If Carl Molinaro had been alive this Sunday, he would have still been a fairly young man of 42. Perhaps this morning, a warm Saturday in September, he would have headed out to church with his 13 year old daughter and his 10 year old son. Maybe the afternoon would have been spent off at a movie or the mall, or just lazing about in the yard. Unfortunately, due to the cruel attacks of September 11, 2001, Carl's children really never knew him at all.

"Everybody that knew Carl loved Carl, especially me," said Donna Molinaro, in an interview in October, 2001. A year later, she wrote, "I will love you with all my heart until the end of time. You stole my heart at 15 and it will be yours forever." Mrs. Molinaro is the widow of firefighter Carl Molinaro. He died in New York City in the collapse of One World Trade Center while aiding building evacuation with Ladder Company 2, on September 11, 2001. Nearly 15,000 lives were saved through evacuation that fateful morning.

Carl was only 32. His newborn son was just three weeks old, and his daughter only 3 at the time of the attack on America.
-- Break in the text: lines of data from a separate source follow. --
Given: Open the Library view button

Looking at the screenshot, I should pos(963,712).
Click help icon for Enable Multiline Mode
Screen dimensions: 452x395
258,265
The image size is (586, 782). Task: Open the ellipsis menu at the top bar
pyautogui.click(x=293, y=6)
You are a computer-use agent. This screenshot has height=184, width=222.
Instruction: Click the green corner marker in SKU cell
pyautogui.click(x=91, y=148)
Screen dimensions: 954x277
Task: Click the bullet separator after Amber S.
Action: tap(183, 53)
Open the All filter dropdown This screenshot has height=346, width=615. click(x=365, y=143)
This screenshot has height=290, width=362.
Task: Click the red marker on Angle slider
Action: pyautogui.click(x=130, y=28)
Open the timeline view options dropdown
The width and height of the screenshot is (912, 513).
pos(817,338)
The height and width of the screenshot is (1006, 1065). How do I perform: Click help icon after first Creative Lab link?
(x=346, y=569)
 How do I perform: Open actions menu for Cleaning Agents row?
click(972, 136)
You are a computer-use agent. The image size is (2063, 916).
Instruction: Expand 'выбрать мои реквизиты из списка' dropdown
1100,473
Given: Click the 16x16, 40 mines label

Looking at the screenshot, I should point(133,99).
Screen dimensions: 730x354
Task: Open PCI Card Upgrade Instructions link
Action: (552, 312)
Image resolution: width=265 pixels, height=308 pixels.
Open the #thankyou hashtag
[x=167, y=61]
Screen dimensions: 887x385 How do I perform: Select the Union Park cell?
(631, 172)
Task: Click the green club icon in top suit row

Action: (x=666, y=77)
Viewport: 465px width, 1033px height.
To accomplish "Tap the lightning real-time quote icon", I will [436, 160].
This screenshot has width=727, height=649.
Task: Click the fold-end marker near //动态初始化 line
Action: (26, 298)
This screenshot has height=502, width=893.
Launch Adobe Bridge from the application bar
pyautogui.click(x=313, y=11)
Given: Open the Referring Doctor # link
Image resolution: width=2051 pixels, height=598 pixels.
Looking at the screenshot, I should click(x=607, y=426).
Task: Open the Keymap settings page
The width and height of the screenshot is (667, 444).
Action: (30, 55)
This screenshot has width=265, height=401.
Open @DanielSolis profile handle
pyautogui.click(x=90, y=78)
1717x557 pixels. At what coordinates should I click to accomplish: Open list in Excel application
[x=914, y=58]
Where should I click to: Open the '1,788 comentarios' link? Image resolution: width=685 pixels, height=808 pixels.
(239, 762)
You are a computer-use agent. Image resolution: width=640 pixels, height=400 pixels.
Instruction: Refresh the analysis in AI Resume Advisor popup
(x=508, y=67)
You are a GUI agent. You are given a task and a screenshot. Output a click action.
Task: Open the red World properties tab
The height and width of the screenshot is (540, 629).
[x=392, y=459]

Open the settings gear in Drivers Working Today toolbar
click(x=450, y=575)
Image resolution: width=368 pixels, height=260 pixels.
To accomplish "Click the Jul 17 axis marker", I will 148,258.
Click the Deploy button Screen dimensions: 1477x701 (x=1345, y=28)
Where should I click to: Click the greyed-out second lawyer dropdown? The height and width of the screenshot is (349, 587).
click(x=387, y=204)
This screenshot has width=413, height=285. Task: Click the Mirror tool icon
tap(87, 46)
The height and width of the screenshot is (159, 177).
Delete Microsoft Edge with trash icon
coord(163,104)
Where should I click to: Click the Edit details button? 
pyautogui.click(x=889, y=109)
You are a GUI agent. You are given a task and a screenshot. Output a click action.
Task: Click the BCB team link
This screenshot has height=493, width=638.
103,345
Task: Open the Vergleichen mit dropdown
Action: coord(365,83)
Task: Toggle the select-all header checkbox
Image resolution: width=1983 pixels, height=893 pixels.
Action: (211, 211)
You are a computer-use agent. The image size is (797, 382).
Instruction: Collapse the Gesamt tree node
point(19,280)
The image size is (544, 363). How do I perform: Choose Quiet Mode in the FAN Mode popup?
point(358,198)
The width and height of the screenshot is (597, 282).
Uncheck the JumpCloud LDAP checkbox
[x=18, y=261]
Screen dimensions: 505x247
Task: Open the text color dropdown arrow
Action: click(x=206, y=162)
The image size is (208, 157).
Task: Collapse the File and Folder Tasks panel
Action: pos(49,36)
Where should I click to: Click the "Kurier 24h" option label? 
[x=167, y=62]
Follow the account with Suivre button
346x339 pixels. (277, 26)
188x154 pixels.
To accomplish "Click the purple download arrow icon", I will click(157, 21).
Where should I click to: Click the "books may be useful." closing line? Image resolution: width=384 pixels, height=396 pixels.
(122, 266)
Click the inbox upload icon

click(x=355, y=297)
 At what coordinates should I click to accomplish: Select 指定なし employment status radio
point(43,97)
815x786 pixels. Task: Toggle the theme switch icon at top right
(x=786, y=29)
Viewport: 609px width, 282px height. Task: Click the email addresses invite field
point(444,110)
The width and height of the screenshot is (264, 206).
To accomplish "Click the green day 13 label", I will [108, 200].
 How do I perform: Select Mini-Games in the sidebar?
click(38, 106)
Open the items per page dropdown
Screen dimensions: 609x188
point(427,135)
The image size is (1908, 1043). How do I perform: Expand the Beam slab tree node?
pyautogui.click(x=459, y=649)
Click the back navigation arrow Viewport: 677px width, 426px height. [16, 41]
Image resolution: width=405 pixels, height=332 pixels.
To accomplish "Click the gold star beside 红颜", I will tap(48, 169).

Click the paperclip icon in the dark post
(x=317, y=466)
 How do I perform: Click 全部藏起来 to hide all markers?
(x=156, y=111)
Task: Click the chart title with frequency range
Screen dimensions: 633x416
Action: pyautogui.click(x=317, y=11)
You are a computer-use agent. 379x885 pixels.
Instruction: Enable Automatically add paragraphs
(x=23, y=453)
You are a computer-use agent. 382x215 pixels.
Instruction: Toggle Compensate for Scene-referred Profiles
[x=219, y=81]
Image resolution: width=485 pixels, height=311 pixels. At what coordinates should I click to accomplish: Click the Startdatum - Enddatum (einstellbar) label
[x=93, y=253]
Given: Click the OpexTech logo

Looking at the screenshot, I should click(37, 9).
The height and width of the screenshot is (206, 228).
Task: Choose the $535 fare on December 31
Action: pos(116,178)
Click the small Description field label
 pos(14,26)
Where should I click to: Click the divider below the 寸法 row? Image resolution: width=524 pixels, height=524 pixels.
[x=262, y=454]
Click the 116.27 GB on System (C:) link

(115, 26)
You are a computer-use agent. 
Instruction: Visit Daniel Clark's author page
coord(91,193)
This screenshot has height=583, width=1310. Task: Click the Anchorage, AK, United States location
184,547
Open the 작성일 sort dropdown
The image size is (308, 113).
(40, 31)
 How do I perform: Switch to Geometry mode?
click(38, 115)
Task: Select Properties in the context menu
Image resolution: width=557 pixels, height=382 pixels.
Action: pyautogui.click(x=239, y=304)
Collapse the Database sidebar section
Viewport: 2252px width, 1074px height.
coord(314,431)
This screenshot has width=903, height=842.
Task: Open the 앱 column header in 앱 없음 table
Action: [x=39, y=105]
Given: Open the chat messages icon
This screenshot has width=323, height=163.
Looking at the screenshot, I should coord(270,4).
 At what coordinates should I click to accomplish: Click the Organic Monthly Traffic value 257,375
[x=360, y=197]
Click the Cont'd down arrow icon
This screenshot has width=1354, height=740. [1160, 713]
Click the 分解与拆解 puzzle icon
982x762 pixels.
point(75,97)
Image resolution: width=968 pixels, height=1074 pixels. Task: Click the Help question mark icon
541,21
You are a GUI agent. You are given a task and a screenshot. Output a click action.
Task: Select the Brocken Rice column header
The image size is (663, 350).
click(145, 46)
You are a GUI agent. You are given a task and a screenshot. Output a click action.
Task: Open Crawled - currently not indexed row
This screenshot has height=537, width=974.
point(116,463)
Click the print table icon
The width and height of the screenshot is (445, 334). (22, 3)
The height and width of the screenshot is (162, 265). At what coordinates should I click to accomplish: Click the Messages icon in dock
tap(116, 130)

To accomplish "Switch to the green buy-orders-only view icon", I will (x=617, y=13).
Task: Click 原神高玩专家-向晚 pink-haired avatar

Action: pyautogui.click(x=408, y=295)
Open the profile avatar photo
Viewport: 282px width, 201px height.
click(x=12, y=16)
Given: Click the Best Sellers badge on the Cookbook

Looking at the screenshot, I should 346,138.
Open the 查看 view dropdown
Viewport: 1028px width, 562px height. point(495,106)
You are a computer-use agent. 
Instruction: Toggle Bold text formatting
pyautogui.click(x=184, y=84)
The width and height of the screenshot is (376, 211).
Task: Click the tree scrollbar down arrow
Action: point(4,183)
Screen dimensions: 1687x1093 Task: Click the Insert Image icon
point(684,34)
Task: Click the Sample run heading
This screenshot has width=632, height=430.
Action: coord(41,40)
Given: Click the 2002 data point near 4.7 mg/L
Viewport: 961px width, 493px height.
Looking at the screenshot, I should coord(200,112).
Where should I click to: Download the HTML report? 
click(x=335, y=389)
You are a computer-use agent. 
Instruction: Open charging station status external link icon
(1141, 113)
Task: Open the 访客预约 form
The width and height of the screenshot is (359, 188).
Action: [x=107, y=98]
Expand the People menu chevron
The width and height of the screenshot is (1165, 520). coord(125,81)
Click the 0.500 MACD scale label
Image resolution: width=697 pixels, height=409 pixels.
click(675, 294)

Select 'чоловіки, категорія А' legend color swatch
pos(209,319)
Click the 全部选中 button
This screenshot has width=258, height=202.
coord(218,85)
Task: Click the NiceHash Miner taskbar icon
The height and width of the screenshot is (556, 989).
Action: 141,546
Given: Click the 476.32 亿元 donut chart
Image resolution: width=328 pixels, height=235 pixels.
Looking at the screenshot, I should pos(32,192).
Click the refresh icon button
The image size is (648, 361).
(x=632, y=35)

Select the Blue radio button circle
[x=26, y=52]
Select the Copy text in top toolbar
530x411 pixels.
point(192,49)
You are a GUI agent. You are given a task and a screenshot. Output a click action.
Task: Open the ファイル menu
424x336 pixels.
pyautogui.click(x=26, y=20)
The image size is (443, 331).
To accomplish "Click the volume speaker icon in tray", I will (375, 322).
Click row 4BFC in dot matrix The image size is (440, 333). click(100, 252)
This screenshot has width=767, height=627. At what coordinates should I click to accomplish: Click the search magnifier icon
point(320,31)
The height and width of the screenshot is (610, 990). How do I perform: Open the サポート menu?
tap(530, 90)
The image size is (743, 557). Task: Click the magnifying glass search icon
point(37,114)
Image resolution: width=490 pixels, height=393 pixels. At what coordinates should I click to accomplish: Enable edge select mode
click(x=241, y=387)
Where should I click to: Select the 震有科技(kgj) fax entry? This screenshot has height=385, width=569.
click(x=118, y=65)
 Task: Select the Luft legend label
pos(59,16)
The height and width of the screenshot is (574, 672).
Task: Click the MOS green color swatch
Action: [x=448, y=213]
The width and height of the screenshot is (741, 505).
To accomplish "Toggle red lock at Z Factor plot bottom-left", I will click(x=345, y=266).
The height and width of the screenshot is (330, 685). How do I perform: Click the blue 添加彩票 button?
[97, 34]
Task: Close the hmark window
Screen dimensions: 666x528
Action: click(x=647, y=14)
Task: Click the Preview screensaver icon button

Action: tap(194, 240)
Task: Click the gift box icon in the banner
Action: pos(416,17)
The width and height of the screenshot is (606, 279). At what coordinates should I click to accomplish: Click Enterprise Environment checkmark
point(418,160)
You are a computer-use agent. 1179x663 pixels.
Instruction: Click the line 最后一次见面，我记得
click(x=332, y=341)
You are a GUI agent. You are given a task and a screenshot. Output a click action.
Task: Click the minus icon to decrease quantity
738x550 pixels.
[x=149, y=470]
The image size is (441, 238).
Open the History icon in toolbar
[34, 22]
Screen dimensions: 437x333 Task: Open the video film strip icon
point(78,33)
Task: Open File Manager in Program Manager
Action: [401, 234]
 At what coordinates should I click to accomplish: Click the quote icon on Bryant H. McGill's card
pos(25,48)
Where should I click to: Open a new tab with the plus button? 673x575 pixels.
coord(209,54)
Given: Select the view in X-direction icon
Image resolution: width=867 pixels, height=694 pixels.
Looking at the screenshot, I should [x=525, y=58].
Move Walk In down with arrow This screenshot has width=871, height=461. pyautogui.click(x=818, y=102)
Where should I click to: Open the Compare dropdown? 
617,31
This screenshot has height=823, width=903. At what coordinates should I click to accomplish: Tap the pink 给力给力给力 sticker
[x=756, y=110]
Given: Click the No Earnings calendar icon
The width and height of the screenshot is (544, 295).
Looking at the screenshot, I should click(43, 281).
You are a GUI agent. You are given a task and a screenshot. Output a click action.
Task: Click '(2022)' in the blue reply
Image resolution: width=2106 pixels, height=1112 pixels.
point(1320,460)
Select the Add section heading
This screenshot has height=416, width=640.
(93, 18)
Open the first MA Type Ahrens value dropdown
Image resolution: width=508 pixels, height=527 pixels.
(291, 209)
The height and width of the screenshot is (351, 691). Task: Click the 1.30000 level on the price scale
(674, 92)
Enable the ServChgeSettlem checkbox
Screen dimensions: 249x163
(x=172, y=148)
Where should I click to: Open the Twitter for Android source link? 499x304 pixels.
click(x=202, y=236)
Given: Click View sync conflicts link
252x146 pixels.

A native of Brooklyn, he had moved to Tottenville on Staten Island in his childhood, played football for Tottenville High, and was raising his family in the same neighborhood.

Carl was remembered by famous writer Kurt Vonnegut at a Memorial Service held on October 23, 2001. In that speech, Vonnegut--whose own life and house had been saved by firfighters just two years earlier--referred to an earlier quote of his, "I can think of no more stirring symbol of man's humanity to man than a fire truck."

Clearly, Carl was as taken by firefighting as was Vonnegut, moving from working in his Dad's New Jersey furniture factory to learning to be a firefighter in his late 20's. His life and contribution to the survivors of 9/11 is memorialized in nearly 2,000 online tributes to him, including one at the New York Times.

These tributes are part of Project 2996, an online initiative which remembers the victims of the terrorist attacks upon the United States on 9/11/2001.